In less than a year we may know a whole lot more about the PCSK9 inhibitors than we do now. Since the approval earlier this year of Repatha (evolocumab, Amgen) and Praluent (alirocumab, Regeneron and Sanofi) critics and benefit managers have recommended strict limitations on use of the drugs because of the absence of evidence showing clinical benefit. Expanded use of the drugs will require positive results from the large outcomes trials now underway. Until recently it was widely believed that results from these trials wouldn’t be available until 2017 at the earliest.

But now Amgen has said that the results of Fourier (Further Cardiovascular Outcomes Research With PCSK9 Inhibition in Subjects With Elevated Risk ) will finish up earlier than expected.  In its third quarter report Amgen stated that “the requisite number of events in the event driven Phase 3 cardiovascular outcomes study is expected to accrue by mid-2016, with top-line data expected in H2 2016.” Industry observers now say the results of Fourier will likely be presented next November at the annual meeting of the American Heart Association. (Earlier this year Amgen announced that the trial had completed enrollment of 27,5000 patients.)

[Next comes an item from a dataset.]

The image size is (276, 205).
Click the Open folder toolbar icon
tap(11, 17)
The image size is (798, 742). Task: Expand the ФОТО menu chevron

By contrast, the Odyssey Outcomes trial with Praluent appears to be more than a year behind. According to ClinicalTrials.Gov the final data collection date for the primary endpoint is December 2017, so the results could probably not be presented until the American College of Cardiology meeting in March of 2018 at the earliest. Odyssey Outcomes is expected to enroll 18,600 patients.

The results of Fourier could have a very big impact on the market. Efforts to hold back usage of the drugs have been successful so far. Early fears of insurance companies of an economic Armageddon have not been realized. But a highly positive outcomes trial would almost certainly lead to increased demand for the expensive drugs. Alternatively, a negative, modestly positive, or mixed result could lead to severely diminished expectations for the drugs.

Marilyn Mann, a patient advocate, offered the following comment: “This is good news that outcomes data on Repatha will be available sooner than expected. Patients who are in need of additional therapies to control their cardiovascular risk will welcome greater certainty about Repatha’s benefits and risks.”